◆ **Problem details**:
According to the extract about sexual orientation and marriage in Croatia, on what date was the national referendum on the definition of marriage held?

◆ **Extract**:
In July 2012, the Municipal Court in Varaždin dealt with a case of discrimination and harassment on the grounds of sexual orientation against a professor at the Faculty of Organization and Informatics at the University of Zagreb. The case was the first report of discrimination based on sexual orientation in accordance with the Anti-Discrimination Act. The court found that there had indeed been discrimination and harassment against the victim in the workplace, and the Faculty was prohibited from further hindering the victim's professional advancement.

A lobby group established in 2013, "In the Name of the Family", led the call to change the Croatian national constitution so that marriage can only be defined as a union between a man and a woman. The Roman Catholic Church played a prominent role in this political campaign, and Cardinal Josip Bozanić of Zagreb issued a letter to be read in churches reminding people that "Marriage is the only union enabling procreation". Subsequently, a national referendum was held on 1 December 2013 where voters approved the change. Franko Dota, a gay rights activist, criticised the results, arguing that it was intended "to humiliate the gay population, and to strike against the progress of the past decades". Stephen Bartulica, a proponent of the referendum and a professor at the Catholic University of Croatia, countered that "the vote was an attempt to show that there is strong opposition" to "gay marriage and adoption by gays". The prime minister, Zoran Milanović, was unhappy that the referendum had taken place at all, saying, "I think it did not make us any better, smarter or prettier."

◆ **Available data**:
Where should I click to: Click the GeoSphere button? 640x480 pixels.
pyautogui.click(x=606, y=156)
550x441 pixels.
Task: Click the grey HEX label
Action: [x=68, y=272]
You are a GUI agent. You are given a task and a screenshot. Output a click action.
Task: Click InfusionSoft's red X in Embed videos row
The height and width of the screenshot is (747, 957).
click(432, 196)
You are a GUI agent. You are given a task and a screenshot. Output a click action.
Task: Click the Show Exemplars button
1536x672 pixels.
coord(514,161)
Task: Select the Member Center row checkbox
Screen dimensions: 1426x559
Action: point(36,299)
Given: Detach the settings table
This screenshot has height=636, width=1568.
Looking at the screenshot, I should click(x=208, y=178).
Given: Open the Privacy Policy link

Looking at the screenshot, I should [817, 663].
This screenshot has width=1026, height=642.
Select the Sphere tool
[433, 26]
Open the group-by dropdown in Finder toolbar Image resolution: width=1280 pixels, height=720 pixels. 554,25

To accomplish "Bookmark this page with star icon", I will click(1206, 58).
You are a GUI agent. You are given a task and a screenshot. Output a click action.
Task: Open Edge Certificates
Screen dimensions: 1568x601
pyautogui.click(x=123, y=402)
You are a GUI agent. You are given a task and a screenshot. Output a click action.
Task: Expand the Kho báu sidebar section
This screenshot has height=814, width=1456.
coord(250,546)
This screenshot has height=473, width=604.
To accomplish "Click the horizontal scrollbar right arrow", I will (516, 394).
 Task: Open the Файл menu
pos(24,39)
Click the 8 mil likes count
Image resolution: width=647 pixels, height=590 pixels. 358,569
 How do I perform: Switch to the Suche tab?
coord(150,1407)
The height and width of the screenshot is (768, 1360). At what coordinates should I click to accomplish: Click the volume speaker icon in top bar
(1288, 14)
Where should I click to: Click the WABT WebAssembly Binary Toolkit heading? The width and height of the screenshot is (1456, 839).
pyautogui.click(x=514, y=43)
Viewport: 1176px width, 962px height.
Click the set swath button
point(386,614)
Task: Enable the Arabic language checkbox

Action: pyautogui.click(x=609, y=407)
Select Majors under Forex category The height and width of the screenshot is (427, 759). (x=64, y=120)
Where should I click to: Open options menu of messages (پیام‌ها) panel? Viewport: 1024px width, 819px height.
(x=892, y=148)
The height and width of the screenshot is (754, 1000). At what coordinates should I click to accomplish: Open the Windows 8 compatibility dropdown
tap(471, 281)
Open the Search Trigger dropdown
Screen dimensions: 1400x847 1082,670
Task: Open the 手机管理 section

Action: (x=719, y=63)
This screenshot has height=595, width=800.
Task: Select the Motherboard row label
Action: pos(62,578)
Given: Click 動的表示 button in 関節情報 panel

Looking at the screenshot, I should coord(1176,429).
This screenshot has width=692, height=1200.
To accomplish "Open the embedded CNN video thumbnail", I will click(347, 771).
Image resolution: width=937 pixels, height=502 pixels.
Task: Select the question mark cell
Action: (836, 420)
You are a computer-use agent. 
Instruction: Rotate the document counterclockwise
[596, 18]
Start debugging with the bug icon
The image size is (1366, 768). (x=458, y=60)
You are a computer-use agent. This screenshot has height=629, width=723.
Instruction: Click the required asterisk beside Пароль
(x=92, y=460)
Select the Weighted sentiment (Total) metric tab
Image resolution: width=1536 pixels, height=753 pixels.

◆ **Result of the task**:
1 December 2013